● **To do**: Format the data from the line containing "Task: Click the Home icon in Defender sidebar" through the end of the data, inclusive, as a JSON list of strings with one string per line. Skip blank lines and leave out the pictures.

....

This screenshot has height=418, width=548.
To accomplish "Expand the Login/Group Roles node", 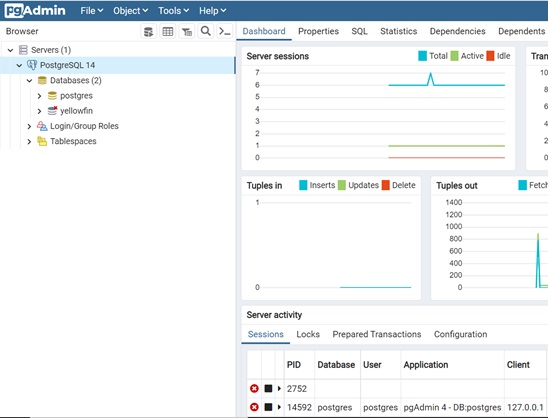I will [29, 126].
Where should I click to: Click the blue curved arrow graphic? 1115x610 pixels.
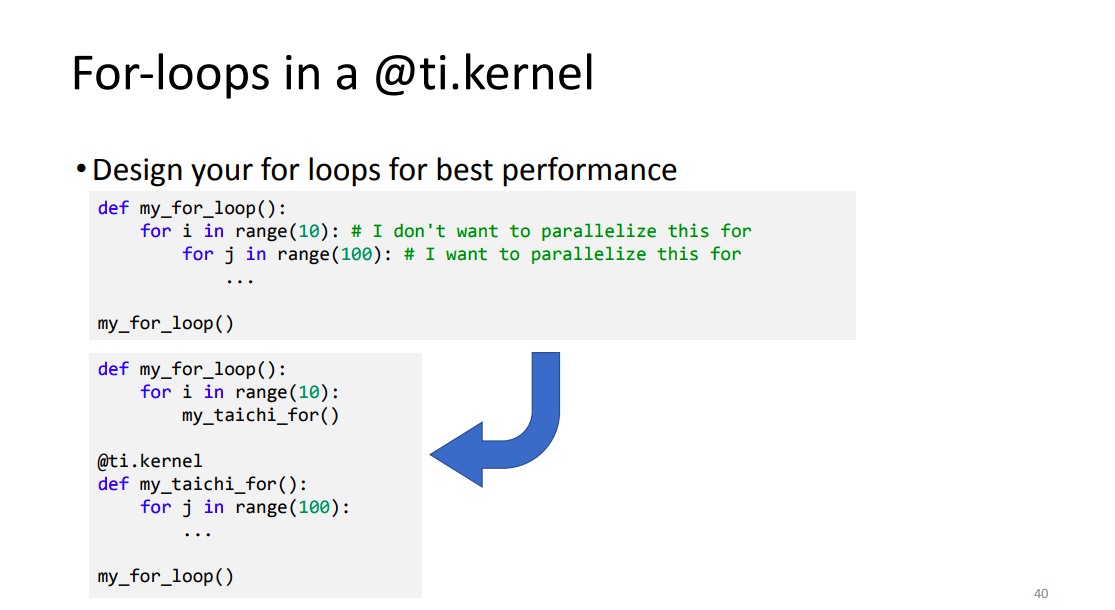pyautogui.click(x=496, y=419)
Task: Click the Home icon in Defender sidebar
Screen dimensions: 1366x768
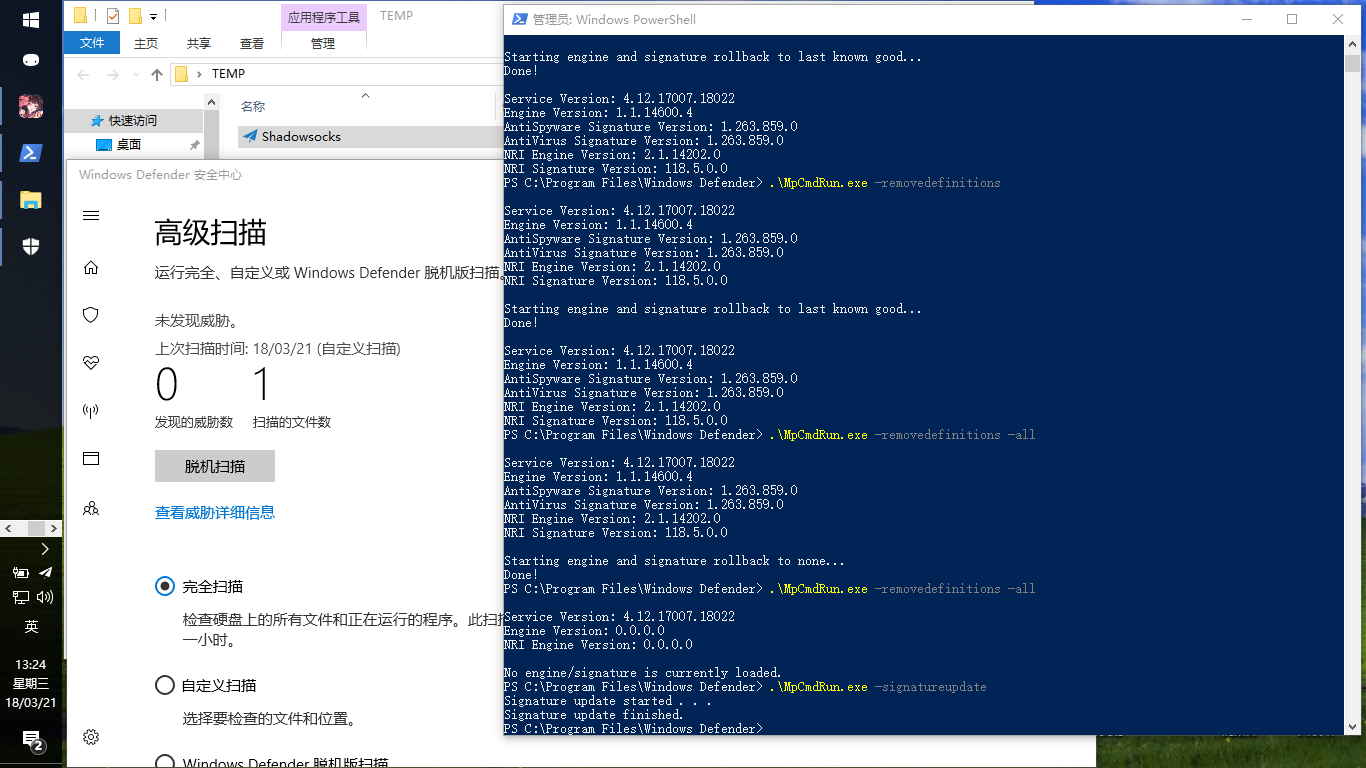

....

● **Reply to the task**:
[
  "Task: Click the Home icon in Defender sidebar",
  "Screen dimensions: 1366x768"
]